Who is More Likely to Die from A Heart Attack?
If you thought heart disease was a man's problem, guess again. Heart attack is the number one killer of American women today. Of the 960,000 people who die of cardiovascular disease in the U.S. each year, more than half–over 505,000–are women. All cardiovascular diseases combined claim more women's lives every year than the next sixteen causes of death combined and almost twice a many as all forms of cancer. More than one in five females have some form of cardiovascular disease.
Women & Heart Disease: "An Equal Opportunity Killer"
Women generally develop heart disease about ten years later than men. But by age 55, it's their number one killer. The main difference between the sexes is not whether women are more likely to get heart disease, but when. Women are often concerned with other health problems, such as cancer, arthritis, or osteoporosis, drawing attention away from the steadily ticking time bomb of heart disease. Studies show that 44 percent of women who have had a heart attack die within a year compared to 27 percent of men, because women are older and sicker when they have heart attacks. The reason, according to Marianne J. Legato, co-author of The Female Heart: The Truth About Women and Coronary Artery Disease, is that more than a third of all heart attacks in women go undiagnosed because the victim mistakes the symptoms for something else.

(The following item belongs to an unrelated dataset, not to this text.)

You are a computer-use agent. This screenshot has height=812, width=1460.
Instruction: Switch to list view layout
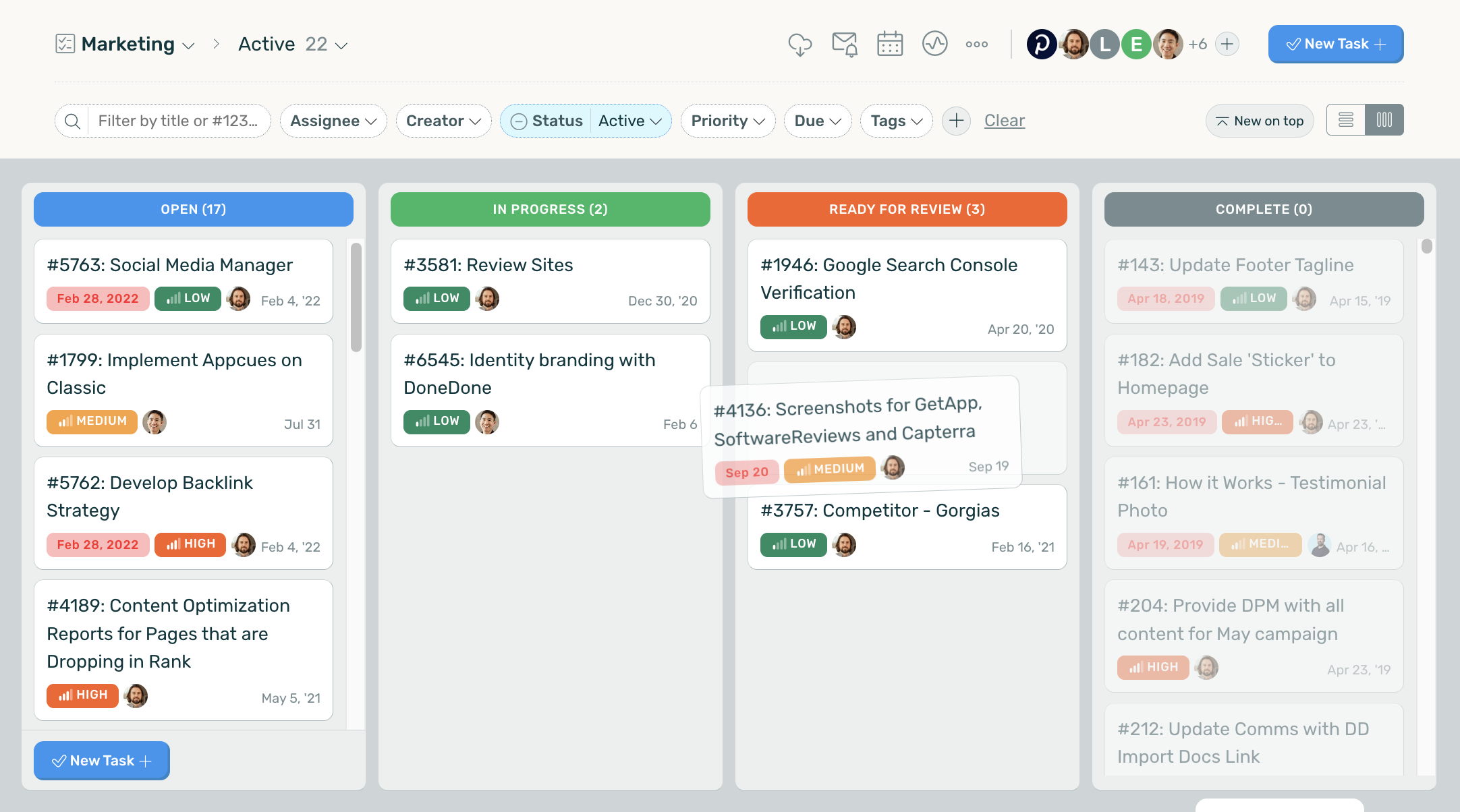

Women's Symptoms: Different, But Just as Deadly
What does a heart attack feel like? For men, it's often the classic chest-clutching pain, tightness, or heaviness in the chest, usually accompanied by shortness of breath or sweating. For women, a heart attack can be completely different. Women may experience little or no chest pain. Because the symptoms may be so unlike a "typical" male heart attack, female symptoms may be described as "atypical."
During a heart attack, women often experience shortness of breath or difficulty breathing and may even have pain or weakness in the shoulder, arms or all over the body. Women are more likely than men to experience what feels like nausea, which is not relieved by antacids or burping. There may even be vomiting. The symptoms are more likely to occur when they're resting, during mental stress or physical exercise. Women are also likely to experience fatigue or feel completely wiped out. They may also have a general sense of feeling unwell; that something really wrong is going on.
In women, typical symptoms may come and go, signifying angina (a temporary lack of oxygen to the heart, which can be a warning sign of a future heart attack). When they occur at the beginning of a heart attack, symptoms usually don't go away and they can become worse as minutes or hours pass.
Is Heart Disease Inevitable?
Certain risk factors can increase anyone's risk for heart disease, both men and women–some lifestyle habits, family history and personal characteristics. Some risk factors are unique to women and are important for you to know. Many CAN be modified, and the right lifestyle changes can help you avoid the nation's number one killer–heart disease.